>> START SOURCE EXTRACT

Case in point: Rachel Kramer Bussel's latest Lusty Lady column in the Village Voice titled "Fucking and Feminism", whereas she lays out the defense of the full program of sexual freedom and liberty for women from the attacks from the latest round of neoliberal feminists such as Ariel Levy (Female Chauvinist Pigs), Pauline Paul (Pornified), and Rabbi Slumbley Boteach (Hating Women: America's Hostile Campaign Against the Fairer Sex). (Actually, Boteach is more of a wingnut Rightist than a feminist, but he was included in Rachel's column.) Some nice excerpts:
There's a world of difference between being branded a sex object and choosing to be one under certain circumstances. Recall Tad Friend's classic 1994 "do-me feminism" Esquire article, in which Lisa Palac said, "Degrade me when I ask you to" (emphasis mine). Women's true desires may not make for perfect propaganda, but sex is justifiably complex. I may like to get spanked until I scream, but I still deserve to be treated as an intelligent human being. Submitting sexually doesn't equal becoming a doormat outside the bedroom.
Men are also unfairly judged—as brutish horndogs selfishly out to get as much sex as they can. The truth is, they're confused and constrained by the "macho" role too. Recently, a man asked me whether wanting to get fucked up the ass by a woman was "normal." Men have plenty of desires that aren't sanctioned by popular culture, leaving them to wonder if any woman will embrace such kinks as men wearing women's panties, getting tied up, or being penetrated with a dildo. On the other hand, women often question whether our dirtiest dreams (especially those involving BDSM) make us unfit as future leaders.
Feminists are just like any other women, with a range of sexual desires and practices from doggy-style to bukkake, and it'd be a shame for us to hold back in a misguided attempt to live up to the legacies of Susan B. Anthony and Gloria Steinem. We can choose to be celibate or to have someone come on our face. Having a full range of sexual options should be a high-priority feminist goal.
[...]
I encourage all men and women to make the sexual choices that are right for them, regardless of what's "cool." I can't tell you how to fuck. Instead of looking to gurus, activists, porn stars, and how-to books, you'd be better off looking inside, spending some quality time with your fingers around your cock or pressed against your clit figuring out what sets you off. Forget about the judgments of your friends and neighbors (who are probably just as wild in the sack as you are).

>> END SOURCE EXTRACT
>> START INFORMATION SUPPLIED

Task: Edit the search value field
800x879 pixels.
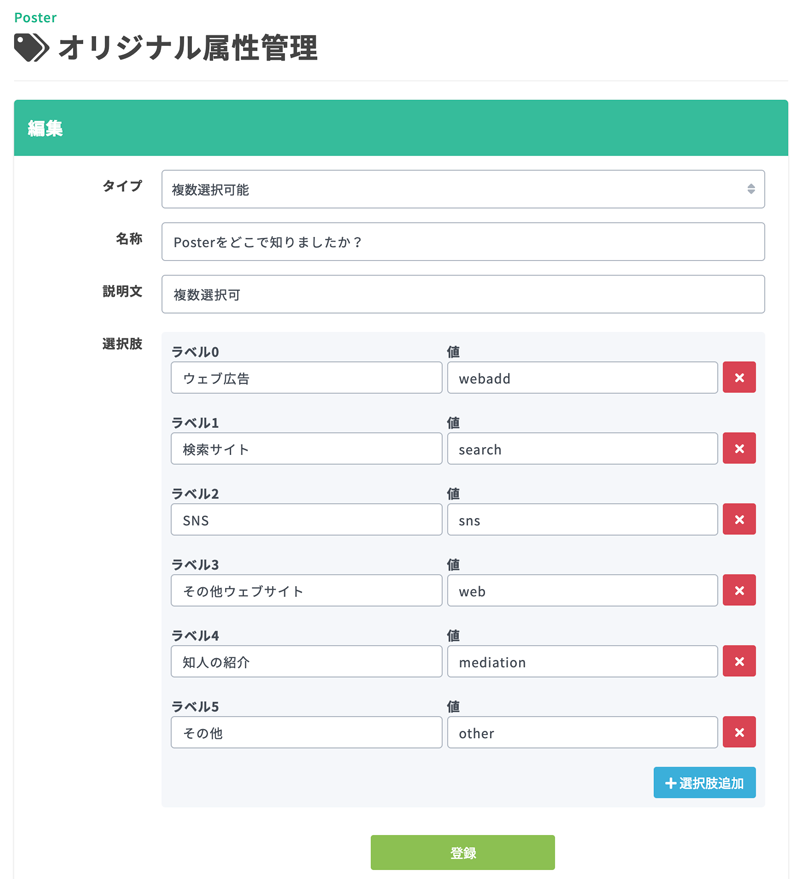Action: tap(582, 448)
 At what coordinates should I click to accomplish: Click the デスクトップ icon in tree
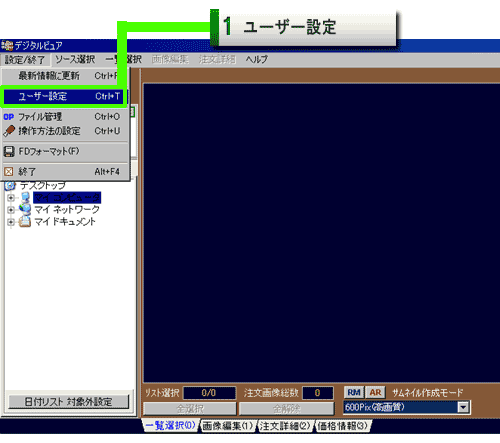10,185
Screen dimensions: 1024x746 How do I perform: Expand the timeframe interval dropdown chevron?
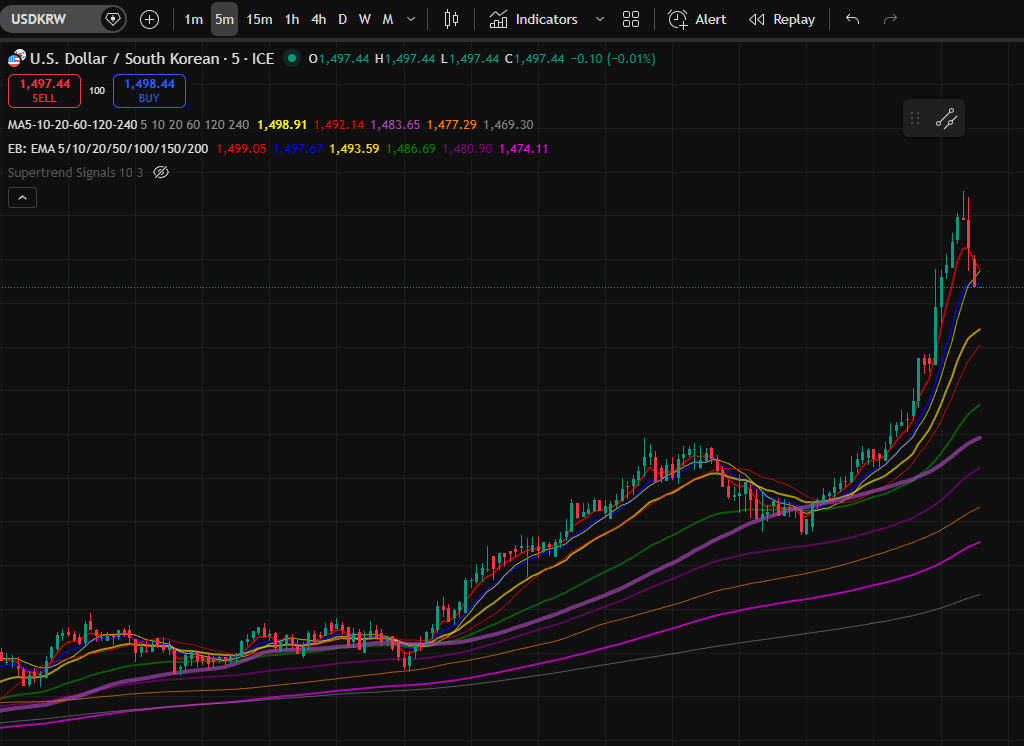click(x=411, y=19)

>> END INFORMATION SUPPLIED

▶ [THE PROBLEM]
In the column excerpt on feminism and sexual freedom, what year is given for Tad Friend's "do-me feminism" Esquire article?

▶ [TASK OUTPUT]
1994